**EXERCISE AIM**:
Tell me how many lines in the data below hold the string "Follow", and say nothing else.

[Saved data entries]
——

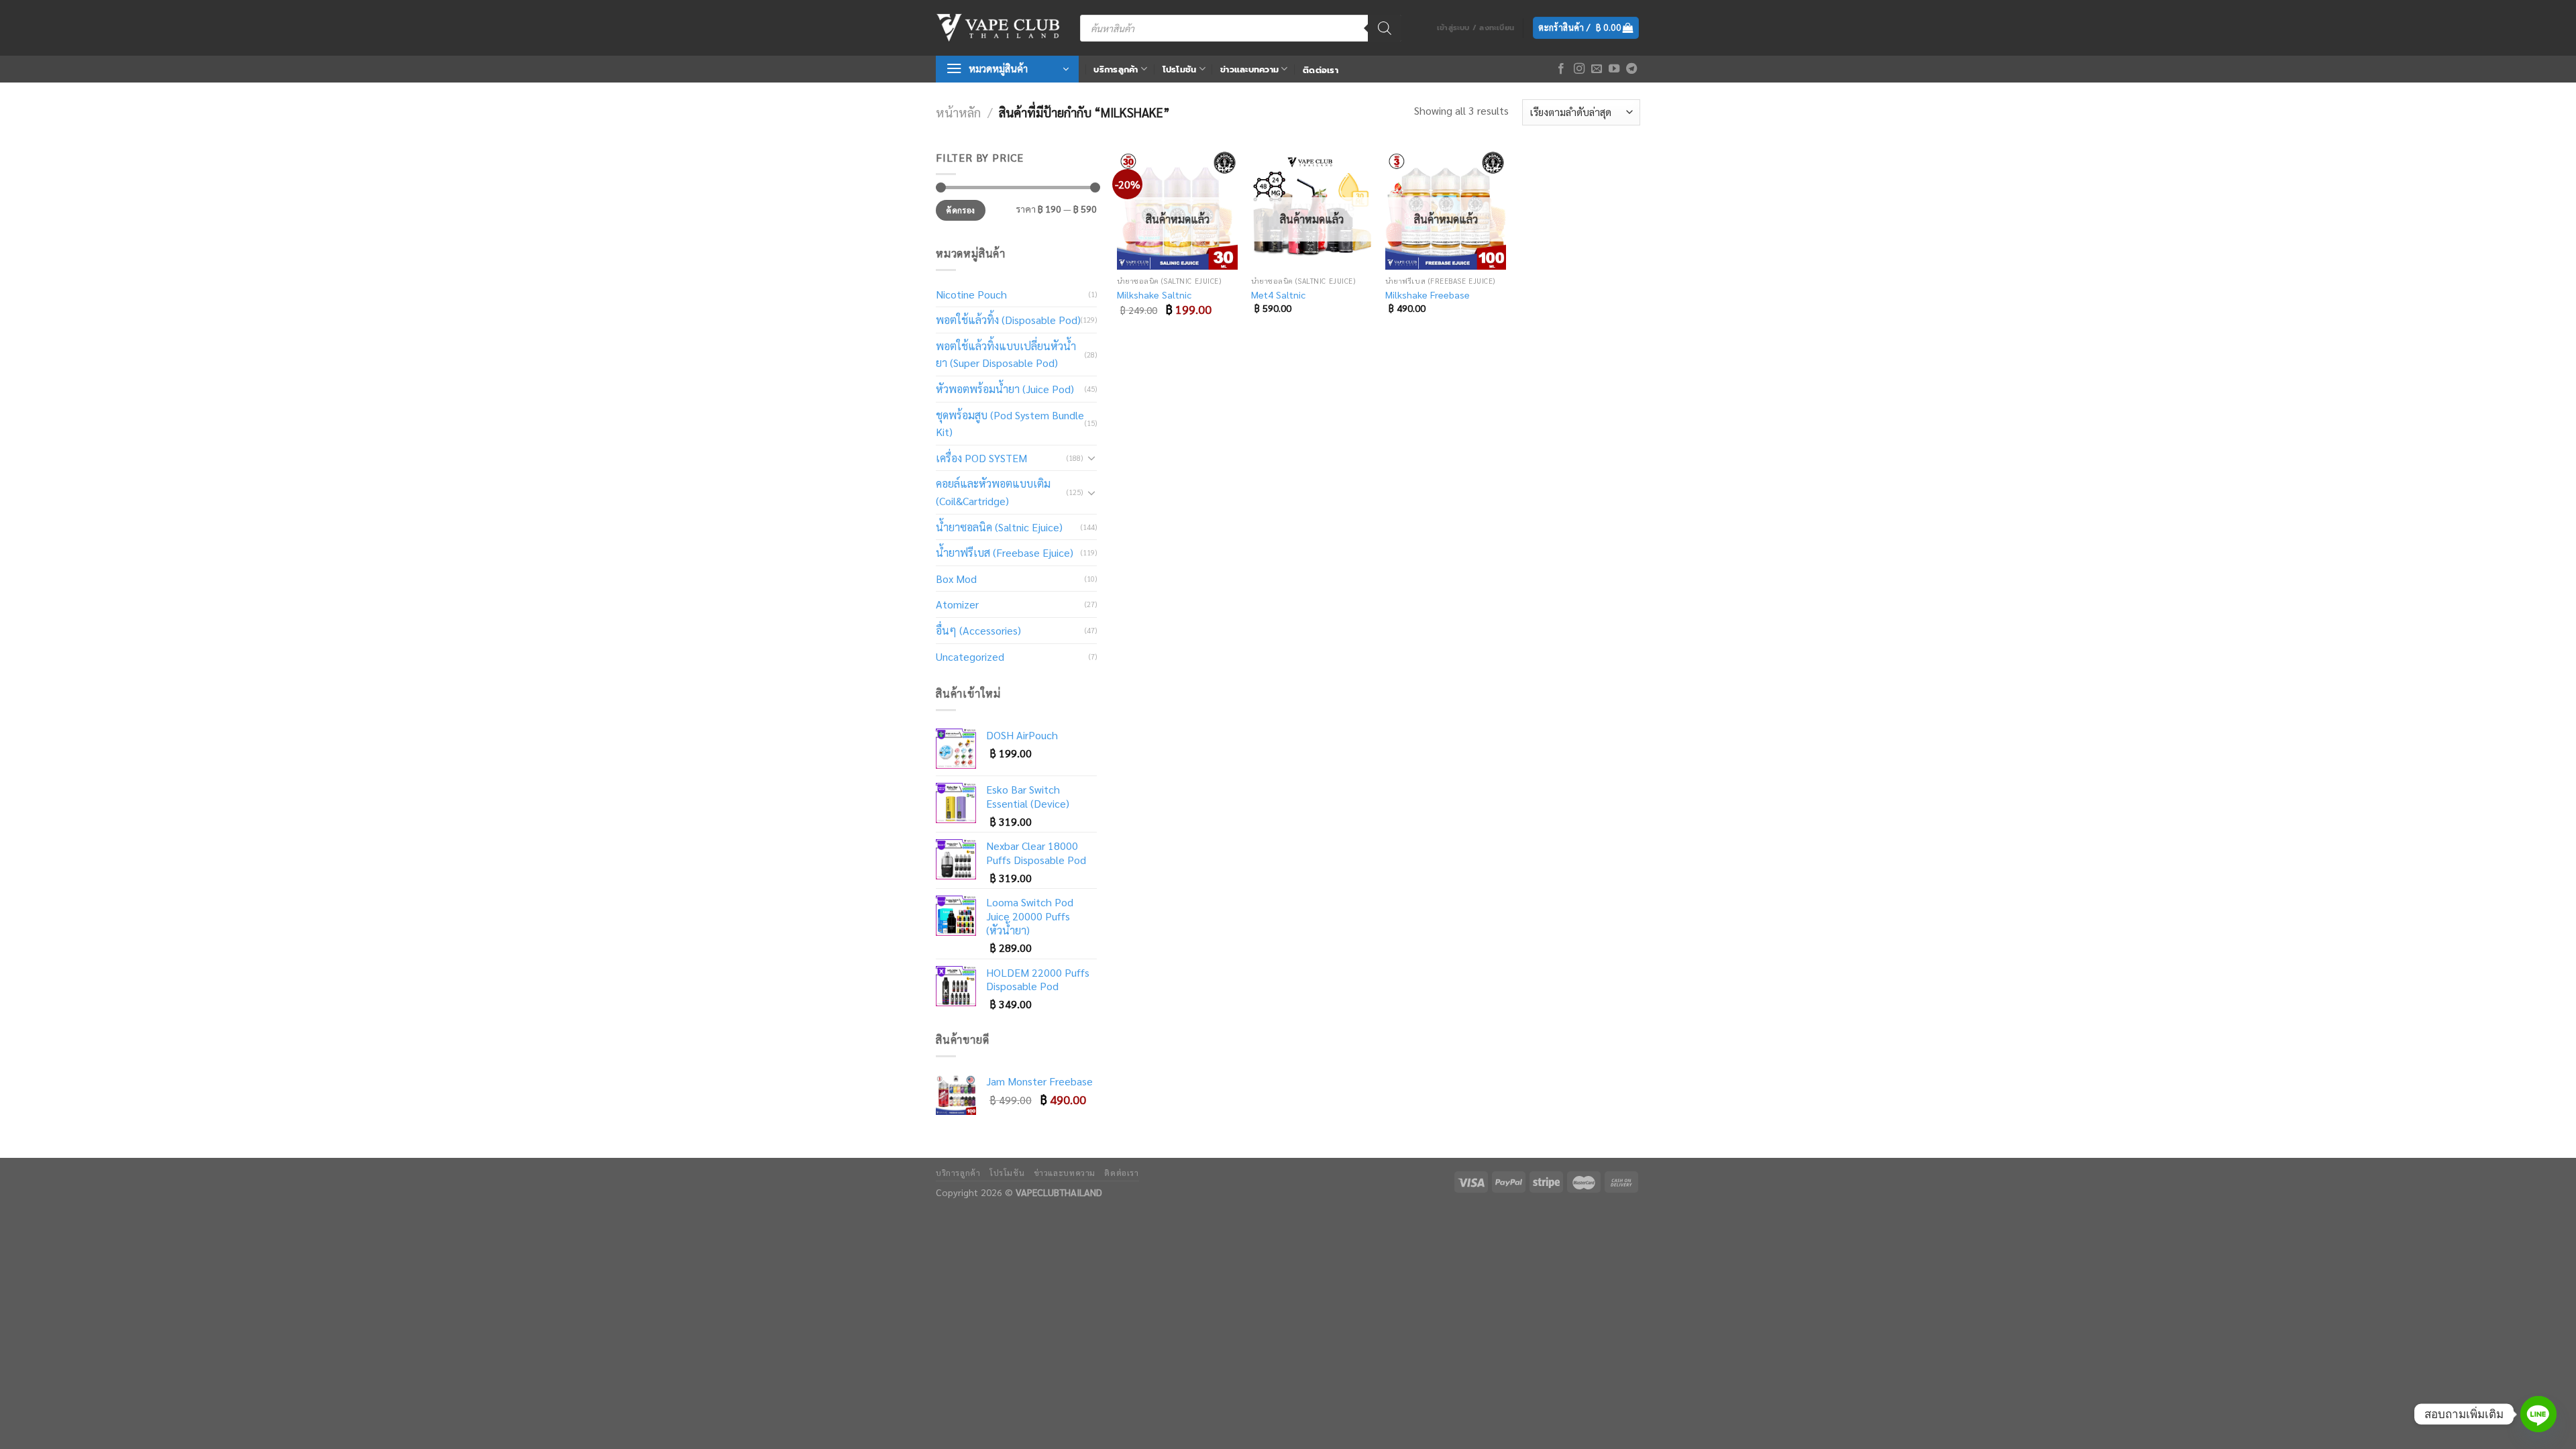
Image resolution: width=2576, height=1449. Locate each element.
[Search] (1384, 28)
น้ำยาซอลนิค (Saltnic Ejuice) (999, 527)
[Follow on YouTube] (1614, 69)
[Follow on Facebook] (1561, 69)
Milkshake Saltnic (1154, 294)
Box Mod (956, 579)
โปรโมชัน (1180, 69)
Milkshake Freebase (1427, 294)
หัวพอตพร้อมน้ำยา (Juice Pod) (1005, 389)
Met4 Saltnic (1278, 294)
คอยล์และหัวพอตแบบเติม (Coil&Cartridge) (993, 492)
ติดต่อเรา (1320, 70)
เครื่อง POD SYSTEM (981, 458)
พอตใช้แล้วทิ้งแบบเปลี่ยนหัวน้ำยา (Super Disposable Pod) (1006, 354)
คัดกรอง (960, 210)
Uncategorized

——

**TASK OUTPUT**:
2